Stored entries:

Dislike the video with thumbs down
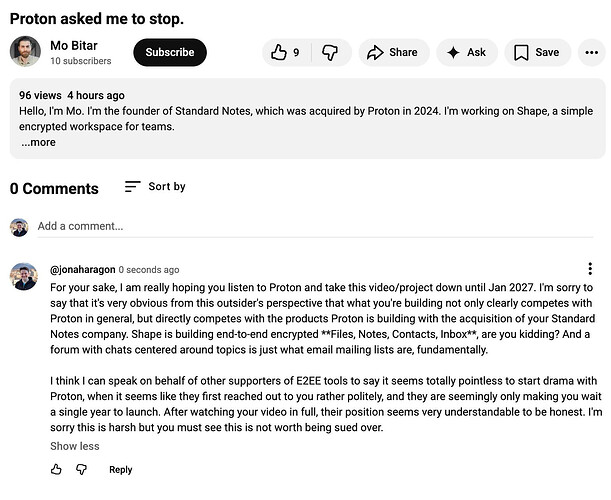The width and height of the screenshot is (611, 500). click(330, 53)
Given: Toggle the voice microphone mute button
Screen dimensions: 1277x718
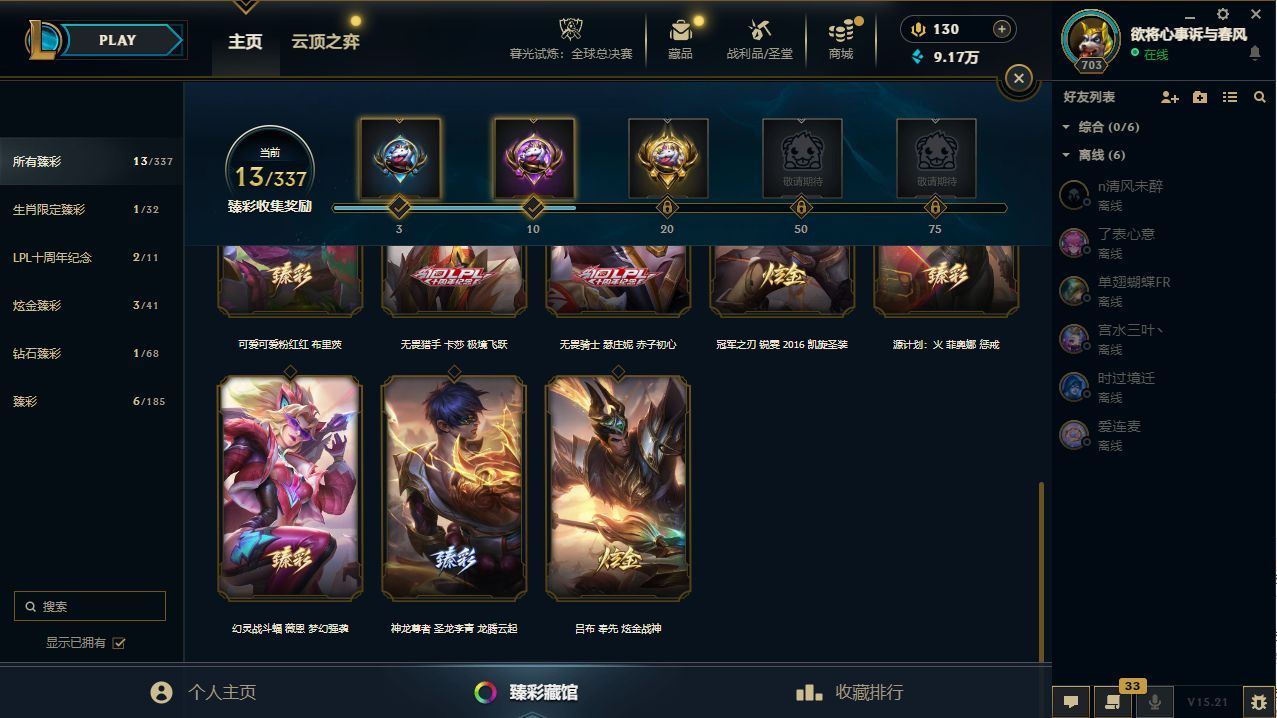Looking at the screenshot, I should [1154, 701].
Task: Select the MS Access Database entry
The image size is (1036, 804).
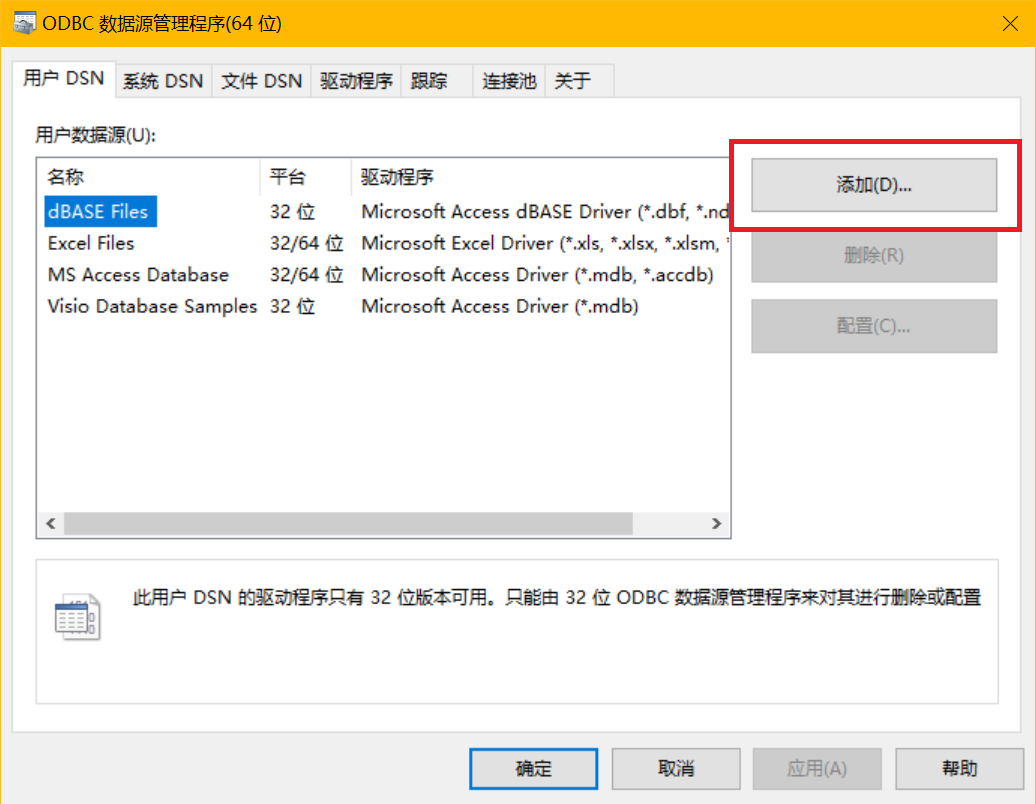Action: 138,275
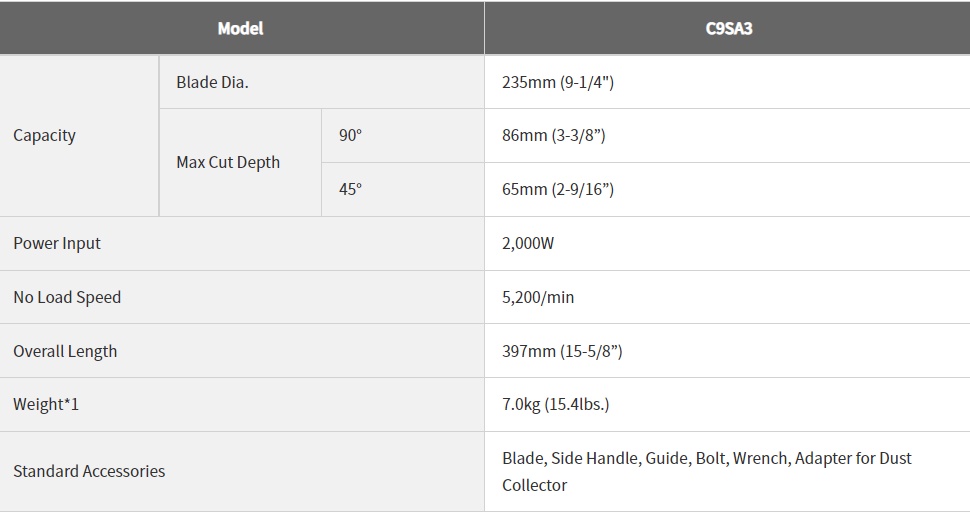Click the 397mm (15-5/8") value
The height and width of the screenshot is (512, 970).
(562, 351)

Brief:
Write the entries above out again exactly, omitting each image.

Finished exercise:
Dislike the video with thumbs down
The width and height of the screenshot is (611, 500). click(330, 53)
Given: Toggle the voice microphone mute button
Screen dimensions: 1277x718
Looking at the screenshot, I should [1154, 701].
Task: Select the MS Access Database entry
The image size is (1036, 804).
Action: 138,275
Click the 397mm (15-5/8") value
The height and width of the screenshot is (512, 970).
(562, 351)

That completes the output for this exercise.